== GIVEN DATA ==
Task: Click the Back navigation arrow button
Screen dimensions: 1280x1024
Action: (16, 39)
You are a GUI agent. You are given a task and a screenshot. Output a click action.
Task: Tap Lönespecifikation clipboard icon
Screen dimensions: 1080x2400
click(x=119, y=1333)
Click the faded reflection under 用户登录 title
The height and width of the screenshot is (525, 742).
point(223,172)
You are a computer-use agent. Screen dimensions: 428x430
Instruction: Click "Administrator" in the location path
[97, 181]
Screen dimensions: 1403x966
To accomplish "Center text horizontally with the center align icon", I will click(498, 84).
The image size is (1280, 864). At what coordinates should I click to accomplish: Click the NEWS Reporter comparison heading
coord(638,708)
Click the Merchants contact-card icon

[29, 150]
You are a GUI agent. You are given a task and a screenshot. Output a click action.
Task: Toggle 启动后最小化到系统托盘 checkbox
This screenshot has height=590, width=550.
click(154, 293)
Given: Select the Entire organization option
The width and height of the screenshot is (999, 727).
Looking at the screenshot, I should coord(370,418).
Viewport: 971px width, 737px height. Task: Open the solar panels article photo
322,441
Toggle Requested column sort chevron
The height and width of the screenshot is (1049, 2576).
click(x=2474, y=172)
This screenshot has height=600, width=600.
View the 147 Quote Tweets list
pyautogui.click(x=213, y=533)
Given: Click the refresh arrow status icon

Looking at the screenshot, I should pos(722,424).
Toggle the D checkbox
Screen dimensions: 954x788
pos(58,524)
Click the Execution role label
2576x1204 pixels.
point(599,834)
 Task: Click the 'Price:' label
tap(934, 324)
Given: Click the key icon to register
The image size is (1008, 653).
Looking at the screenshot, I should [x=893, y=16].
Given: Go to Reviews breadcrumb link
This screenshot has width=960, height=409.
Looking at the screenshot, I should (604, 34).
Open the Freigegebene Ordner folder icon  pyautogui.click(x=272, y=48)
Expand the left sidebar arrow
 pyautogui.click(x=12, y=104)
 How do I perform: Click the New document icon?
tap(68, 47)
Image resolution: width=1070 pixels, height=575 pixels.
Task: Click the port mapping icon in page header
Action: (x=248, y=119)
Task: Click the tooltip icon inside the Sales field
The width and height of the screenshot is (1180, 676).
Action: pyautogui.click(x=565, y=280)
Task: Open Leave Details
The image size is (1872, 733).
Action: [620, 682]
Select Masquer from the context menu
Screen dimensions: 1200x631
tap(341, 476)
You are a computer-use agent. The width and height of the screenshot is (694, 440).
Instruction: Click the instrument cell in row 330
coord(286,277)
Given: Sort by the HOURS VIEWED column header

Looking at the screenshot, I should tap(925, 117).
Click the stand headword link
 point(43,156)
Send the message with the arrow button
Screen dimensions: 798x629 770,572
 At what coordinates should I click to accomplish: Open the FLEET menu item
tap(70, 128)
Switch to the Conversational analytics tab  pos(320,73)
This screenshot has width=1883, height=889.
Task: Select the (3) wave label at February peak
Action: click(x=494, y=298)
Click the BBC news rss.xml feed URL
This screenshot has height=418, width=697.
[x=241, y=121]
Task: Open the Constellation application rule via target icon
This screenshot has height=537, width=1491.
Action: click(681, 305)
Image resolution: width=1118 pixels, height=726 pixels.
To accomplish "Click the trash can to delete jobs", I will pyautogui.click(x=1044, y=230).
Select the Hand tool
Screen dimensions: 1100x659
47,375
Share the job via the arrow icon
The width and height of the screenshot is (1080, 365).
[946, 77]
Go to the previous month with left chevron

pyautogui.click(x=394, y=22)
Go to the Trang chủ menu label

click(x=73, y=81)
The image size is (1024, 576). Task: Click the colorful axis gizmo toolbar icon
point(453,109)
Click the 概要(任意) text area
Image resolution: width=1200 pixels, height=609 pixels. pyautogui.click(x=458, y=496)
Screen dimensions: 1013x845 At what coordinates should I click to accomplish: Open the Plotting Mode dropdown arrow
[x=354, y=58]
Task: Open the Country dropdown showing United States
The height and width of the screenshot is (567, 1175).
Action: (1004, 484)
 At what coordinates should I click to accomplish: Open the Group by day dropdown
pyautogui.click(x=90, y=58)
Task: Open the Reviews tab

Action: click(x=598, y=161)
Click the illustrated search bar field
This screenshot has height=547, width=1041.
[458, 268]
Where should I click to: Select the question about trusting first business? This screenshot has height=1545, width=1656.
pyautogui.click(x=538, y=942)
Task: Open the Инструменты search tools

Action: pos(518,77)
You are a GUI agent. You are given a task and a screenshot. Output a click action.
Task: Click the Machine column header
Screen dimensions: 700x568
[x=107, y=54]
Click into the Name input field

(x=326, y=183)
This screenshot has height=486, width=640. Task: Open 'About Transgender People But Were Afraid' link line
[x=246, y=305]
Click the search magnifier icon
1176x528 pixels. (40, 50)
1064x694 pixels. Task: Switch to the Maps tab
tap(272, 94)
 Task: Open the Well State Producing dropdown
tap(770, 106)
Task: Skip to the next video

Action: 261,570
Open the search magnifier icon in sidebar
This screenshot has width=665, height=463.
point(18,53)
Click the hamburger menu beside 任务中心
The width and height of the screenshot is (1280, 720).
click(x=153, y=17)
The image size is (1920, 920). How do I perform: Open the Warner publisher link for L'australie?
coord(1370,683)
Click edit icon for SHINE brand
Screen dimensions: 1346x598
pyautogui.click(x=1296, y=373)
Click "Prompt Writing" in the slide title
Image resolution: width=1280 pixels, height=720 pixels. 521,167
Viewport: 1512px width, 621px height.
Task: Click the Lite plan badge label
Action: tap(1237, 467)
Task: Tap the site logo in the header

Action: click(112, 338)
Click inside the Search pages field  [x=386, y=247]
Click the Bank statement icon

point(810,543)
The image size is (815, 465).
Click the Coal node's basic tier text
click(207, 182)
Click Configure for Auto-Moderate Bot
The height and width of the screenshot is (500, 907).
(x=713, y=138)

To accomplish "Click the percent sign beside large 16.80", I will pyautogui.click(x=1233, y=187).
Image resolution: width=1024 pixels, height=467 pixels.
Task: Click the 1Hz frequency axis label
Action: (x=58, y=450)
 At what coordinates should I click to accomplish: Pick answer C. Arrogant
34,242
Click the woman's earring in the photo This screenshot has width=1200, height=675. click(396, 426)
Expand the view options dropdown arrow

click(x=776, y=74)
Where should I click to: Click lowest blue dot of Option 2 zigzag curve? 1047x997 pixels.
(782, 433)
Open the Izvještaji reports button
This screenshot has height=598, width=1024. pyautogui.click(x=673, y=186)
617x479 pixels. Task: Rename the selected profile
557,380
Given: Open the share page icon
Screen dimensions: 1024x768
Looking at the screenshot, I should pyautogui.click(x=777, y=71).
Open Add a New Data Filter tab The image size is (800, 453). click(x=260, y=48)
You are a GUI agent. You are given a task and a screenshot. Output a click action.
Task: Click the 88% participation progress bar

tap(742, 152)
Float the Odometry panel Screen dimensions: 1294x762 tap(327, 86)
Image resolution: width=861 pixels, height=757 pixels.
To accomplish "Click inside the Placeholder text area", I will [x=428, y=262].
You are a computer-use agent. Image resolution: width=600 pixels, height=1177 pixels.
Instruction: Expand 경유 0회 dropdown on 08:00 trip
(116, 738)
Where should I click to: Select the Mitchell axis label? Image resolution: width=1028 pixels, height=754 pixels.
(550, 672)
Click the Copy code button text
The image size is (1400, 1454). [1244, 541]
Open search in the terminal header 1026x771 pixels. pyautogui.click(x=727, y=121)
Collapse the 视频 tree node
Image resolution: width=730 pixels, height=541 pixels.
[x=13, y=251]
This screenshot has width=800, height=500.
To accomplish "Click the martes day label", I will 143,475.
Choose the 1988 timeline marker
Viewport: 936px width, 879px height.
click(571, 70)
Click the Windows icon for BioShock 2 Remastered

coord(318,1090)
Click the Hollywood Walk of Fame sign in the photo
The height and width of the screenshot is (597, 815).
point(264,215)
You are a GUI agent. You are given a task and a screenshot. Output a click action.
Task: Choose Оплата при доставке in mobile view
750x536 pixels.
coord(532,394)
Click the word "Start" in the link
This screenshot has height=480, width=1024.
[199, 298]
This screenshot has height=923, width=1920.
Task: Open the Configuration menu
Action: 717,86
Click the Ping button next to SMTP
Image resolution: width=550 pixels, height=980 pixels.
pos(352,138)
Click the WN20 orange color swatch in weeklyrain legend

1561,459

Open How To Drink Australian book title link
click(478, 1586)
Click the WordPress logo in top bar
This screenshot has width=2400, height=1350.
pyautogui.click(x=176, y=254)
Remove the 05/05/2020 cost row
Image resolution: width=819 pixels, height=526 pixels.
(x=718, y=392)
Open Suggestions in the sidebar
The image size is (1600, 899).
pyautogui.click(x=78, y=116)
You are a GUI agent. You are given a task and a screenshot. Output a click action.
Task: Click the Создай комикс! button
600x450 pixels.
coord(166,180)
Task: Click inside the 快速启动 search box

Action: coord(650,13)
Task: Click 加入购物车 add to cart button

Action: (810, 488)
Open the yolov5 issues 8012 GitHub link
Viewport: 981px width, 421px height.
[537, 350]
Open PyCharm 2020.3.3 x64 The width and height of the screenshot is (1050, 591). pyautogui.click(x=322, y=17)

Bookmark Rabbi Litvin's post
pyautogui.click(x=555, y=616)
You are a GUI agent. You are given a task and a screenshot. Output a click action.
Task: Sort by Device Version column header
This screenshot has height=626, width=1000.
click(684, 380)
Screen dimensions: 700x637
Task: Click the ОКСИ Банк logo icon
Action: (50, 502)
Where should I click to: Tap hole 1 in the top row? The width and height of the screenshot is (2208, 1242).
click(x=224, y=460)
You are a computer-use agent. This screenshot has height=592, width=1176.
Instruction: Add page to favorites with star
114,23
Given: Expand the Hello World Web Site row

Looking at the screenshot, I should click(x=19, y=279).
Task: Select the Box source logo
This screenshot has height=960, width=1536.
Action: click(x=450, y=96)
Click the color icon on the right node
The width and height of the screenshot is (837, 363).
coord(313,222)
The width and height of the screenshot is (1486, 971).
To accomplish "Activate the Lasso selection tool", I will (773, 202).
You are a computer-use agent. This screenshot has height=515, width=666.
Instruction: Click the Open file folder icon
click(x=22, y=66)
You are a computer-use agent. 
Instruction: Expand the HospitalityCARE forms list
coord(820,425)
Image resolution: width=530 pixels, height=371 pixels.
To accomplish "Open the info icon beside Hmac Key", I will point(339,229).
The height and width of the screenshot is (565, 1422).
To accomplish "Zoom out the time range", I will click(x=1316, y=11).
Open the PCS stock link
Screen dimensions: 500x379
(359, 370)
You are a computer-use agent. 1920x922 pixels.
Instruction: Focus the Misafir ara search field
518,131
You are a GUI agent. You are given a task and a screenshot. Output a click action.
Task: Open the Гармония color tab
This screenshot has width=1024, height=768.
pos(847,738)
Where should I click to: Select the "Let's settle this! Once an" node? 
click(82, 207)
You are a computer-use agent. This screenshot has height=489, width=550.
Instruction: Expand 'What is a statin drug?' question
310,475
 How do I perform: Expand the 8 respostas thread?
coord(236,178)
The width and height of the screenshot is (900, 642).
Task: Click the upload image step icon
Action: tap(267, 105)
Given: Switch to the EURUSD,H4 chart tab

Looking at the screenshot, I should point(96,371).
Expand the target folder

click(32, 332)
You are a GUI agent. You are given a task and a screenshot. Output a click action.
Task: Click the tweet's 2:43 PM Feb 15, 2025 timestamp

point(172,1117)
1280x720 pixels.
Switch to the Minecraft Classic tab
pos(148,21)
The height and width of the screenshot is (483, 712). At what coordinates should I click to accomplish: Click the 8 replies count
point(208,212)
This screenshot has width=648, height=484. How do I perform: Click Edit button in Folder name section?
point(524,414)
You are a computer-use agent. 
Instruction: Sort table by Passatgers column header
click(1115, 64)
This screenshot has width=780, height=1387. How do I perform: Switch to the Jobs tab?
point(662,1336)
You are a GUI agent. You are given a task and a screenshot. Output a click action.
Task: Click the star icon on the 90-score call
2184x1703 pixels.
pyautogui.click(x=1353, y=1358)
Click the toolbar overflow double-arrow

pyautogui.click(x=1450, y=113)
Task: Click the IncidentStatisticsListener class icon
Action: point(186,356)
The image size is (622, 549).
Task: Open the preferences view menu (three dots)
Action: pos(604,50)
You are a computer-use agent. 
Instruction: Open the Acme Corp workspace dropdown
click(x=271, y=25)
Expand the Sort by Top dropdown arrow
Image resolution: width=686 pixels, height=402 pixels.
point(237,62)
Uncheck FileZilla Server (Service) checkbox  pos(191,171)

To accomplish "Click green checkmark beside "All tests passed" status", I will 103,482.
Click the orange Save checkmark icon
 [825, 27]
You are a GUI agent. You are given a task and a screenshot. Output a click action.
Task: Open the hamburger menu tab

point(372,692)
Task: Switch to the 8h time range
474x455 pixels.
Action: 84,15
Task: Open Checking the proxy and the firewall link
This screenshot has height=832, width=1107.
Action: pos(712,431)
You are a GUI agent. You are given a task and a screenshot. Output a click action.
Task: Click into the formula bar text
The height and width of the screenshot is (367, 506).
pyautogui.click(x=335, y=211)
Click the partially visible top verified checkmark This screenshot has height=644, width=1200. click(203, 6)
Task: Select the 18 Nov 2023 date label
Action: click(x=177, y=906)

== TASK INSTRUCTIONS ==
Return, exactly as they stand, the lines from the start of the records above through the line with "Task: Tap Lönespecifikation clipboard icon", both ends included, and no other lines.

== OUTPUT FOR THIS EXERCISE ==
Task: Click the Back navigation arrow button
Screen dimensions: 1280x1024
Action: (16, 39)
You are a GUI agent. You are given a task and a screenshot. Output a click action.
Task: Tap Lönespecifikation clipboard icon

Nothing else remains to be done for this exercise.